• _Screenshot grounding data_
_ _ _ _ _
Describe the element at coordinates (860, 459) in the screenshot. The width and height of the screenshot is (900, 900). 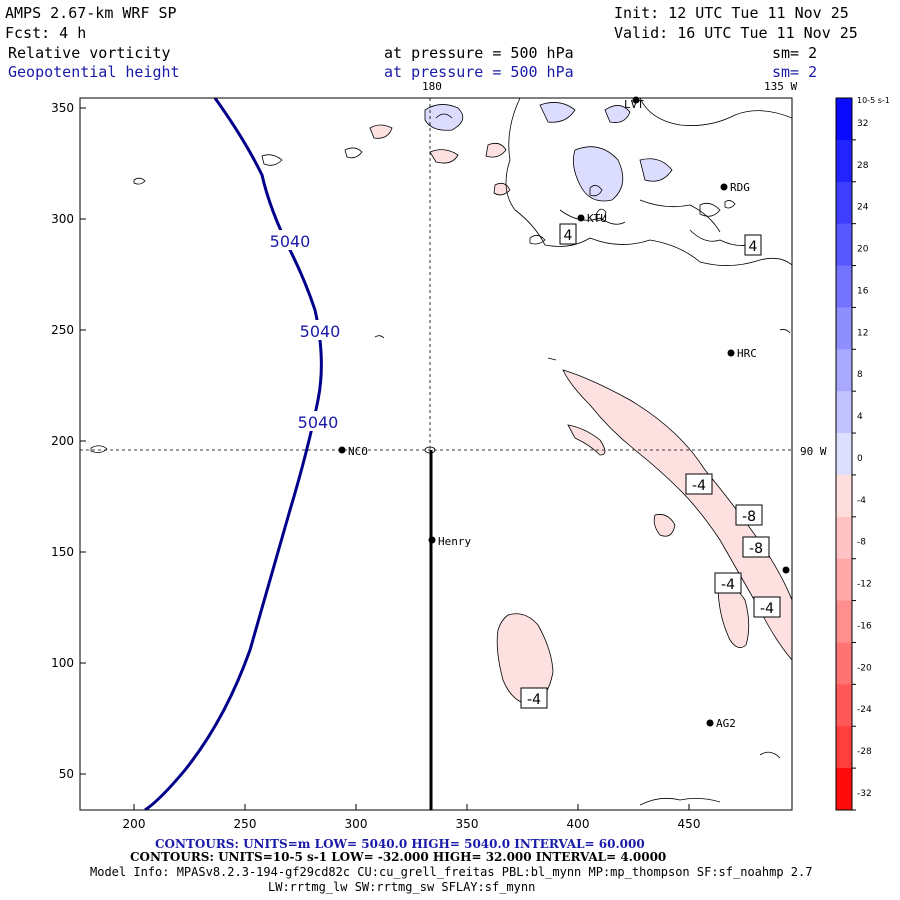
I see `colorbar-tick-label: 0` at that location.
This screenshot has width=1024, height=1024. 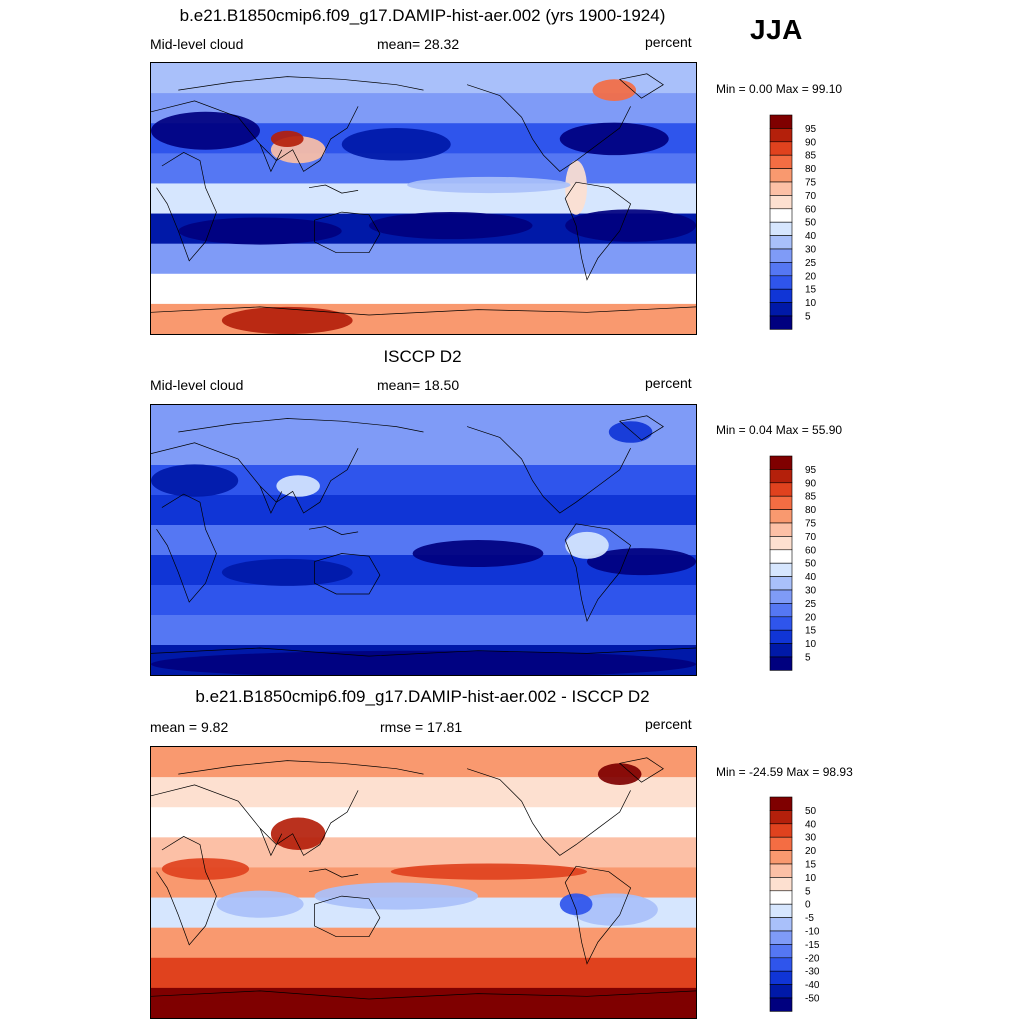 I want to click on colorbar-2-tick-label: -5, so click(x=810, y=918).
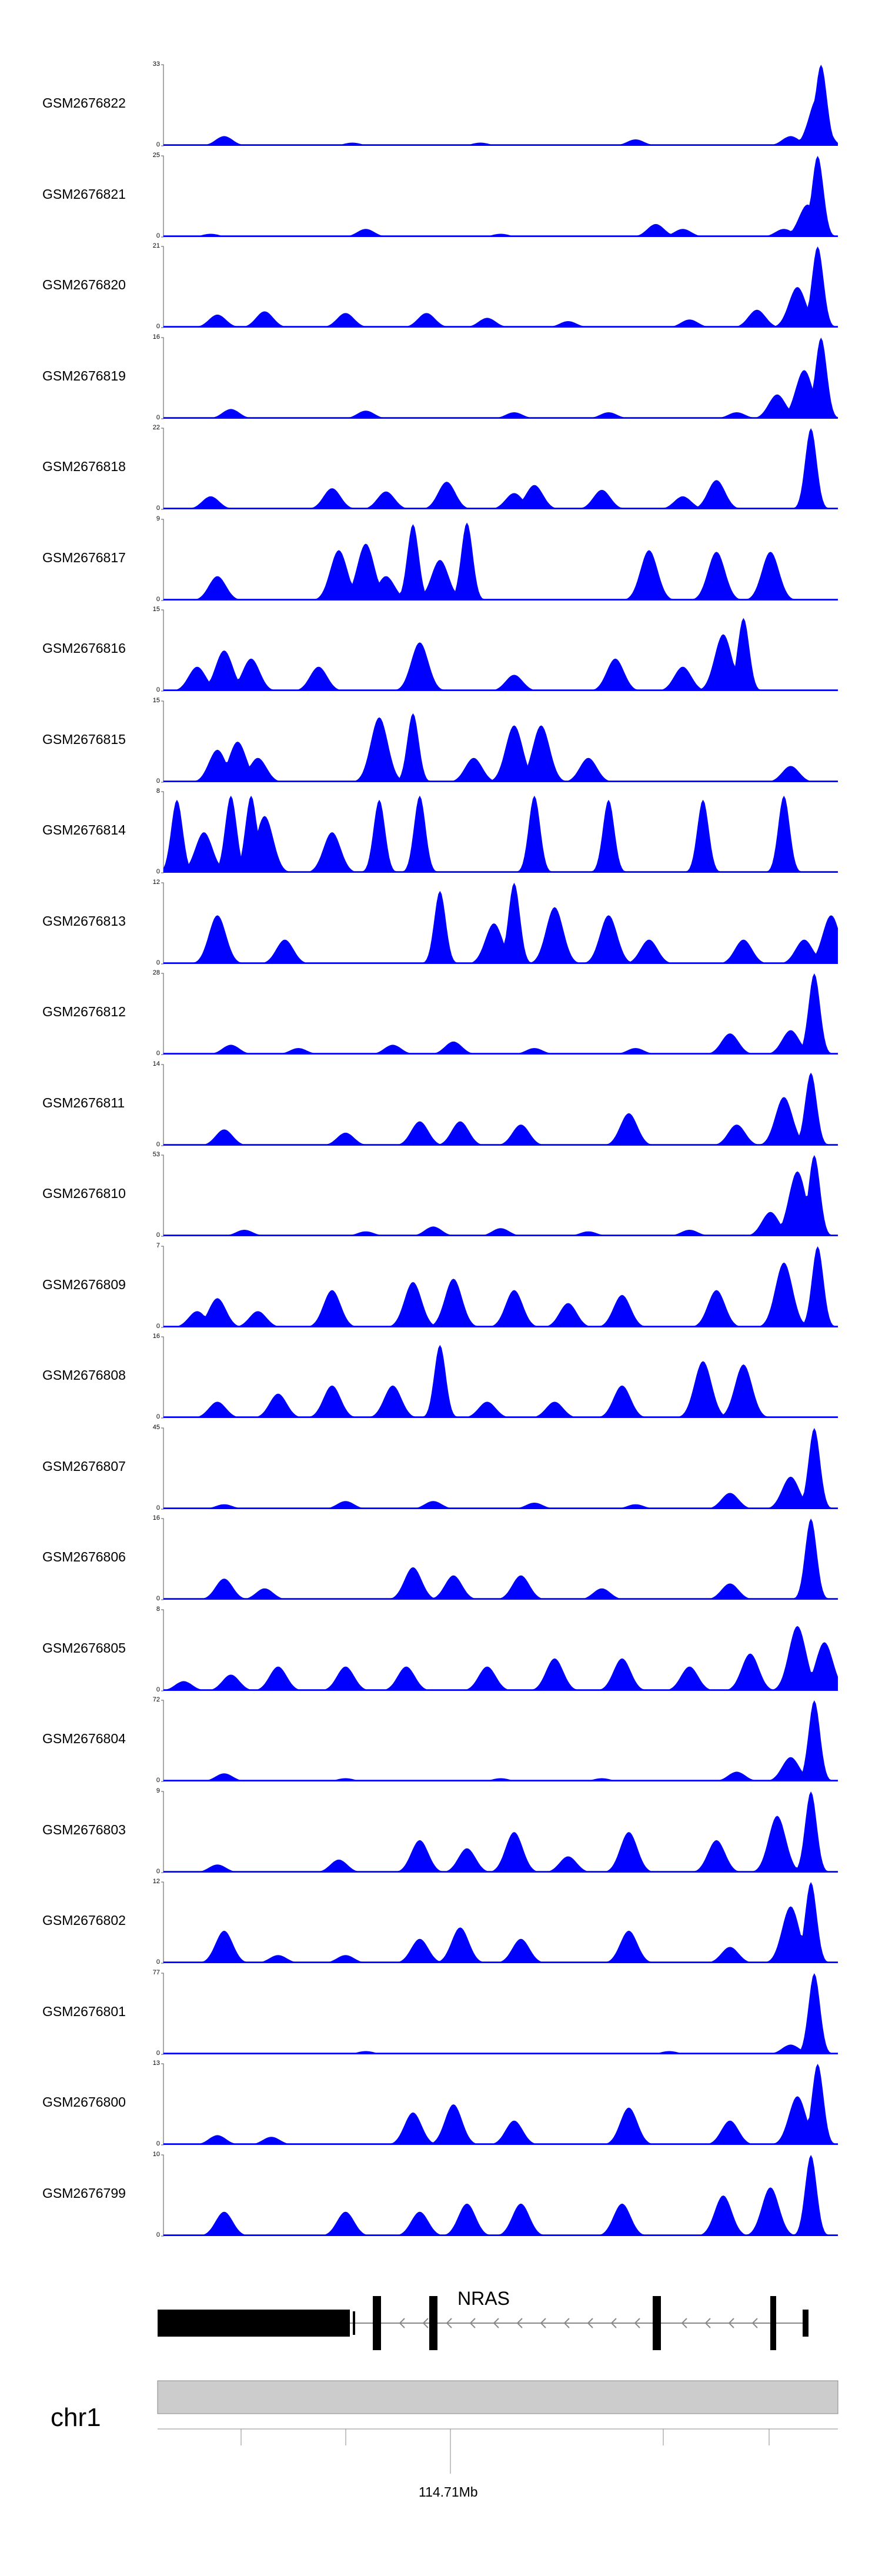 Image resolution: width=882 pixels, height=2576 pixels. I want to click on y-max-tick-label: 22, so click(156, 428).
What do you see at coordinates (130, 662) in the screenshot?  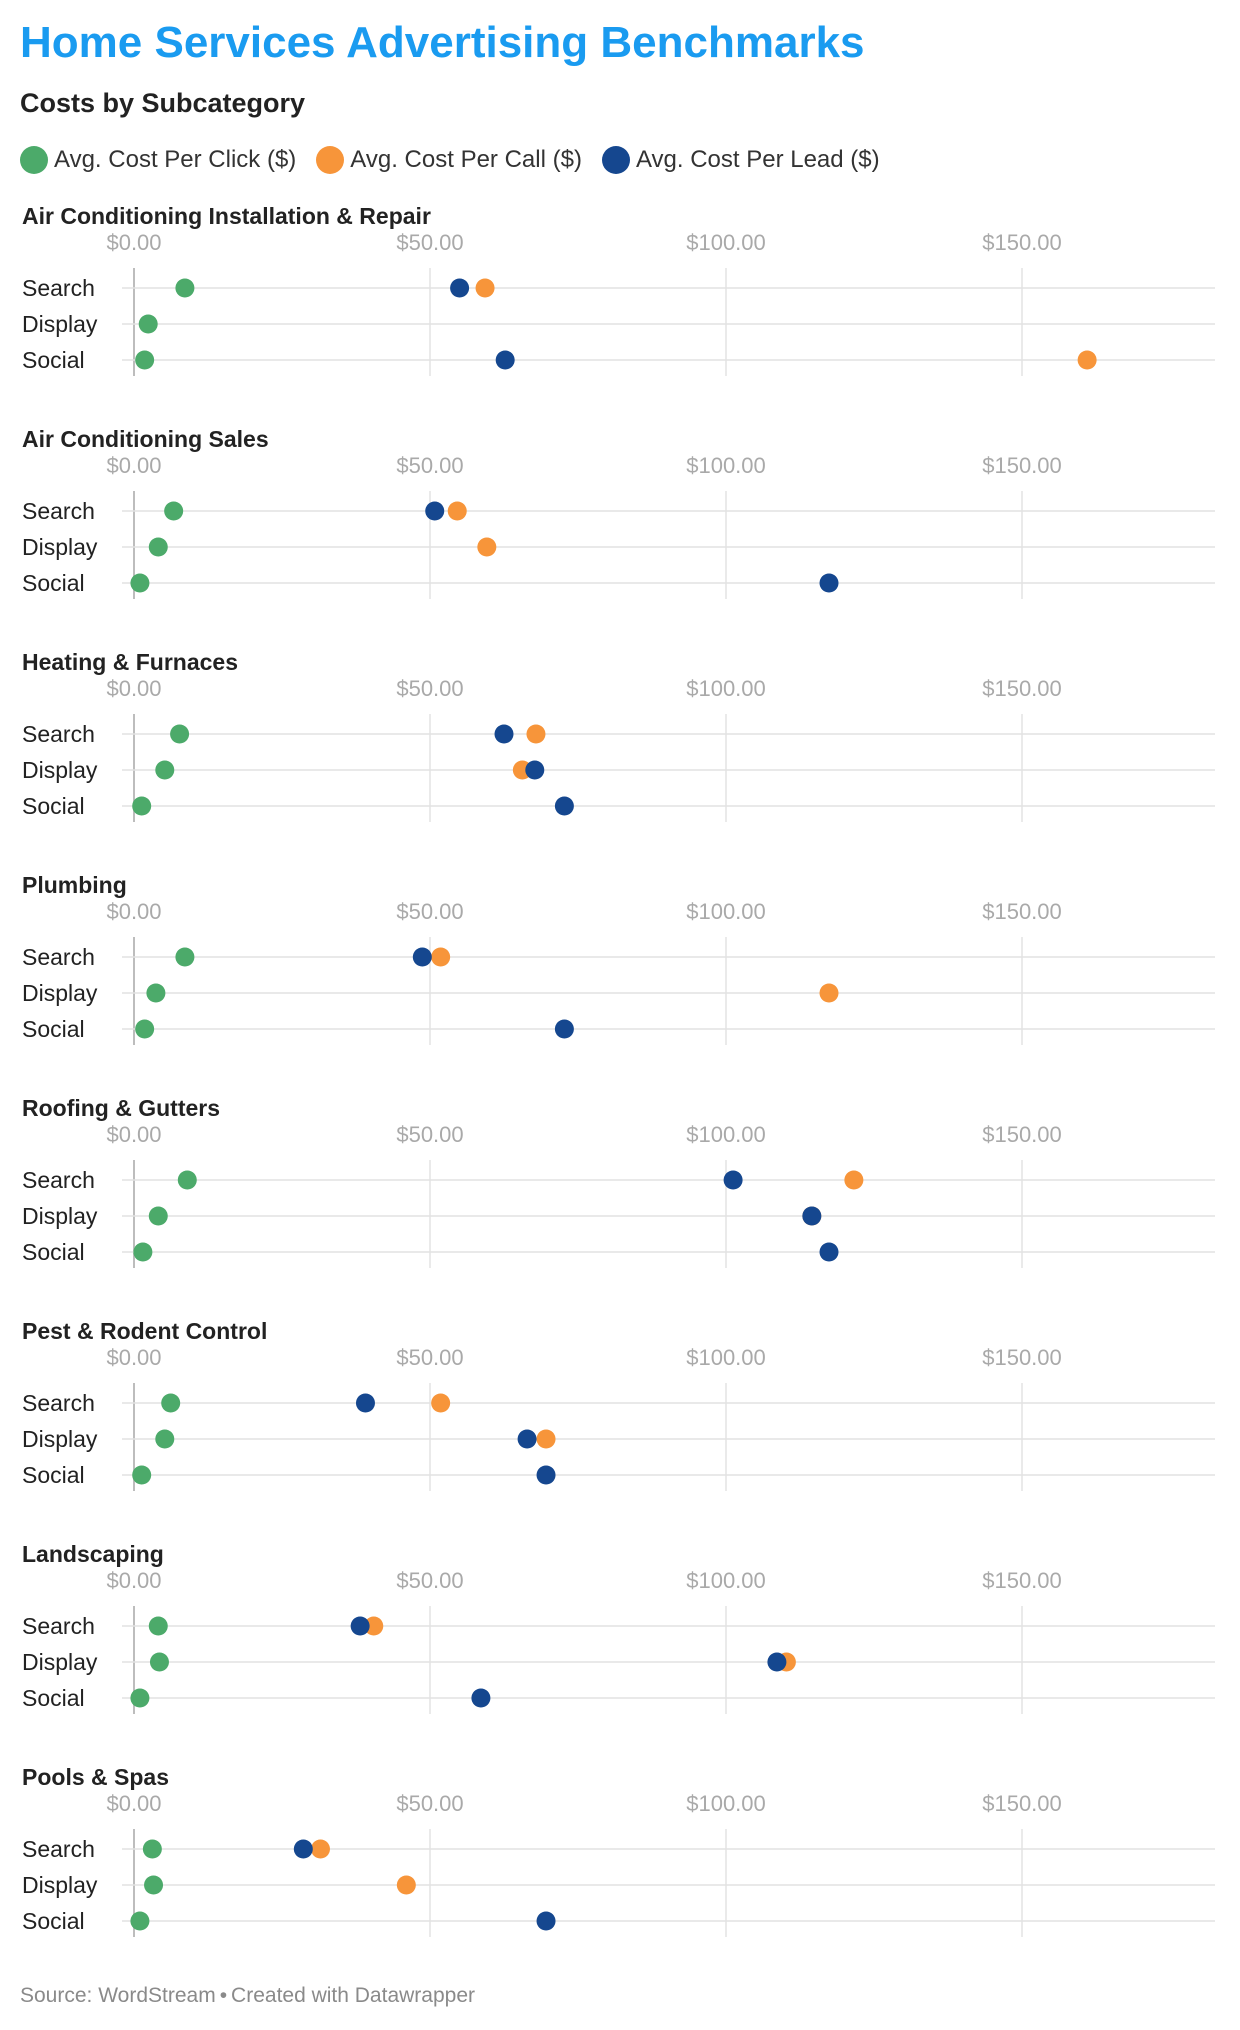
_ _ _ _ _
• _Instruction_
Can you rewrite the material above as a JSON list of strings, one string per line and skipping blank lines, starting at the beginning of the material and ending at the line that contains "at that location."? Leave the pictures out of your answer.

• _Solution to the problem_
[
  "Describe the element at coordinates (860, 459) in the screenshot. The width and height of the screenshot is (900, 900). ",
  "I see `colorbar-tick-label: 0` at that location."
]